* What you have to do *
From the records below, pull out every line that contains the string "title", matching case exactly.

[Stored items]

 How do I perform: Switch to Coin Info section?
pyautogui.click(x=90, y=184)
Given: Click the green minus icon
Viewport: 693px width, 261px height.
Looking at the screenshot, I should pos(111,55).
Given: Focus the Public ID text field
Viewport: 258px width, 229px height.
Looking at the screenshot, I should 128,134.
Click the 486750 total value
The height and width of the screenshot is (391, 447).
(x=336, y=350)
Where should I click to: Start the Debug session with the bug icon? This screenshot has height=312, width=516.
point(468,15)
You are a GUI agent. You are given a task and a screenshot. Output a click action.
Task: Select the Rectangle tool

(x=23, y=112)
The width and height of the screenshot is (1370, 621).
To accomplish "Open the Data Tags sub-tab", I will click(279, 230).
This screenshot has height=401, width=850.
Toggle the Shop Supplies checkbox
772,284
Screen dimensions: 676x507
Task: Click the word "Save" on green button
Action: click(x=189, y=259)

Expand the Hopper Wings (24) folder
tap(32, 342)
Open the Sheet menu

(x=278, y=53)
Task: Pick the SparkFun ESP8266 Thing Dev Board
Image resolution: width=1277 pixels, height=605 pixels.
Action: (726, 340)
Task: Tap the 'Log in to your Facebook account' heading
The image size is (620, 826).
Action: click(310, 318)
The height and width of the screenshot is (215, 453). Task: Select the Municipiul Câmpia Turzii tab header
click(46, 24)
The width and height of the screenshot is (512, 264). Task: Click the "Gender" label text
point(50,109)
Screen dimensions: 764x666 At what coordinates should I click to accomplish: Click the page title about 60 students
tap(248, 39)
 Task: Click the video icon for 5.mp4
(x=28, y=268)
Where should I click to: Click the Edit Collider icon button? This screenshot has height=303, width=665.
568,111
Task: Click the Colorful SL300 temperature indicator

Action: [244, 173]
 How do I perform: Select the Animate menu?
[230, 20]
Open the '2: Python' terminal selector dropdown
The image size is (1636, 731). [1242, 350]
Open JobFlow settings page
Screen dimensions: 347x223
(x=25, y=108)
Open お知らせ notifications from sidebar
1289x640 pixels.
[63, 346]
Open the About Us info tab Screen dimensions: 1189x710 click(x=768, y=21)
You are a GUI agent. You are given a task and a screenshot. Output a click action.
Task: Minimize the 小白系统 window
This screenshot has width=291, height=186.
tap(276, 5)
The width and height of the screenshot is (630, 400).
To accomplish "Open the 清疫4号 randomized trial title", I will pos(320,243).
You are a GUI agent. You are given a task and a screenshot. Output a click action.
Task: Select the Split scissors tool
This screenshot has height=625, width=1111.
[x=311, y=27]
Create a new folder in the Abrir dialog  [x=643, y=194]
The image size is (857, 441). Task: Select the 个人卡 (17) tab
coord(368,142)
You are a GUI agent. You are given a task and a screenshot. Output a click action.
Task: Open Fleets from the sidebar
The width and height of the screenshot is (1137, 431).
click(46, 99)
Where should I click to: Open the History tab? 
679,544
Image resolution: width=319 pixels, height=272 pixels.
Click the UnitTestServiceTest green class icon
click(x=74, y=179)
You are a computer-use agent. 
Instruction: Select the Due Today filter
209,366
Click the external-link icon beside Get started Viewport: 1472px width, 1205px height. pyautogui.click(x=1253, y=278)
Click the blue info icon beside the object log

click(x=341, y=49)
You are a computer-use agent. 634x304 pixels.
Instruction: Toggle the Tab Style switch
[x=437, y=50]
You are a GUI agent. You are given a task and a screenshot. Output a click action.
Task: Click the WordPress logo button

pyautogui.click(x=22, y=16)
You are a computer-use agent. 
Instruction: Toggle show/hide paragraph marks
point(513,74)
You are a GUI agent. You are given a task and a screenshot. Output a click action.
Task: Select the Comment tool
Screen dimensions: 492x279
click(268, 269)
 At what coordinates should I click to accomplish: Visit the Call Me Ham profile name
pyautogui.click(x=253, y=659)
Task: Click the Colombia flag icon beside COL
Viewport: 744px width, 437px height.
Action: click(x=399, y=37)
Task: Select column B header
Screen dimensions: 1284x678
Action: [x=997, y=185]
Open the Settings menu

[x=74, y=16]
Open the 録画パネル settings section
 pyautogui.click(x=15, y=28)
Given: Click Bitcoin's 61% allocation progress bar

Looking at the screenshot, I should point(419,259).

* The result *
Screen dimensions: 764x666 At what coordinates should I click to accomplish: Click the page title about 60 students
To accomplish "Open the 清疫4号 randomized trial title", I will pos(320,243).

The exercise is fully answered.